Gianfranco chi? No, non siamo a questo punto, tra gli ex di An il parricidio non è ancora stato consumato. Però, c’è da chiedersi, che fine ha fatto il vecchio cameratismo di partito, perché i big sono così cauti? La freddezza dei colonnelli, il giorno dopo, è il dato di fondo. Spicca la prudenza di Ignazio La Russa: «Ho sempre sostenuto il diritto di Feltri di fare giornalismo non politically correct, ma l’editoriale di ieri parte da presupposti sbagliati e conduce a conclusioni errate. Quando parlava di killeraggio Fini non si riferiva specificamente a lui, ma a un uso crescente da parte di tutti. E in politica solo i paracarri stanno fermi. Il suo ruolo istituzionale poi gli impone di proiettare le sue posizioni verso un futuro possibile». Si nota pure il ritardo, ore 18.56, di Gianni Alemanno: «Il direttore del Giornale è uomo libero, ma con le ultime uscite, è sicuro di aiutare il centrodestra? Sul caso Boffo ha creato problemi tra il Pdl e la Chiesa, adesso rischia di aprire un nuovo conflitto interno quando servirebbero unità e dibattito».
A difendere Fini sono soprattutto i fedelissimi. A cominciare da Italo Bocchino, vice capogruppo Pdl alla Camera. «Nell’analisi di Feltri - sostiene - ci sono evidenti errori politologici che la trasformano in poco elegante attacco. La destra italiana, al pari di quella europea, ha impiegato decenni per spiegare alla pubblica opinione che la sua politica non è populista. Il nostro compito non è dare risposte emotive alle paure ma offrire soluzioni stabili». Bocchino cita Sarkozy, Cameron e la Merkel e «le indagini secondo le quali Fini è il più amato dagli italiani dopo il capo dello Stato». Per Andrea Ronchi, ministro per le Politiche comunitarie, «Fini è un leader coraggioso della Cdl, cofondatore del nuovo partito». Altro che compagno, «esprime una sensibilità che ha piena cittadinanza nel centrodestra». Ronchi cerca anche di ridurre le distanze dal Cavaliere: «Quando Gianfranco parla di killeraggio mediatico, si riferisce a tutta una serie di attacchi fuori misura a cui assistiamo da mesi».

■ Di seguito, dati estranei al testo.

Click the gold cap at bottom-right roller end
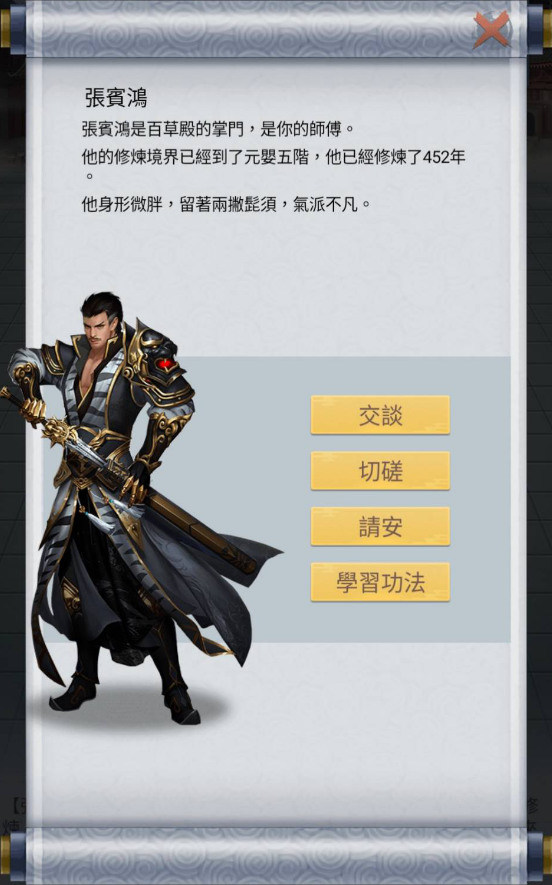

Interviene con durezza pure il Secolo d’Italia. «Abbiamo una certa difficoltà a rispondere all’articolo con cui Vittorio Feltri - scrive la direttrice Flavia Perina - ha picconato Fini. Non per le argomentazioni, ma per la frase conclusiva, “consiglio non richiesto, rientri nei ranghi”, che ci pare una gentile metafora dell’antico tornate nelle fogne». Secondo la Perina dietro «l’attacco a freddo» c’è il fatto che Fini è «il punto di riferimento di una destra non ideologica, sobria, laica, rigorosa» diversa da quella «urlante, qualunquista e lepenista in cui tanti immaginavano di sterilizzarci».
Cauta Giorgia Meloni. «Il Pdl non è una caserma, è un grande contenitore dove ci si confronta tra culture diverse. Anche quando non si è d’accordo - dice il ministro della Gioventù - e a me è capitato più volte con Gianfranco, ci si deve rispettare perché avere posizioni diverse è un motivo di crescita».
Silvano Moffa parla di «meschinità da basso impero», Antonio Mazzocchi di «un’altra vittima sacrificale di Feltri». Giulia Bongiorno afferma che «con le sue idee su immigrazione e bioetica Fini ha conquistato quegli elettori che si erano sempre tenuti lontani dalla politica». Scende in campo pure Farefuturo, la fondazione di Fini.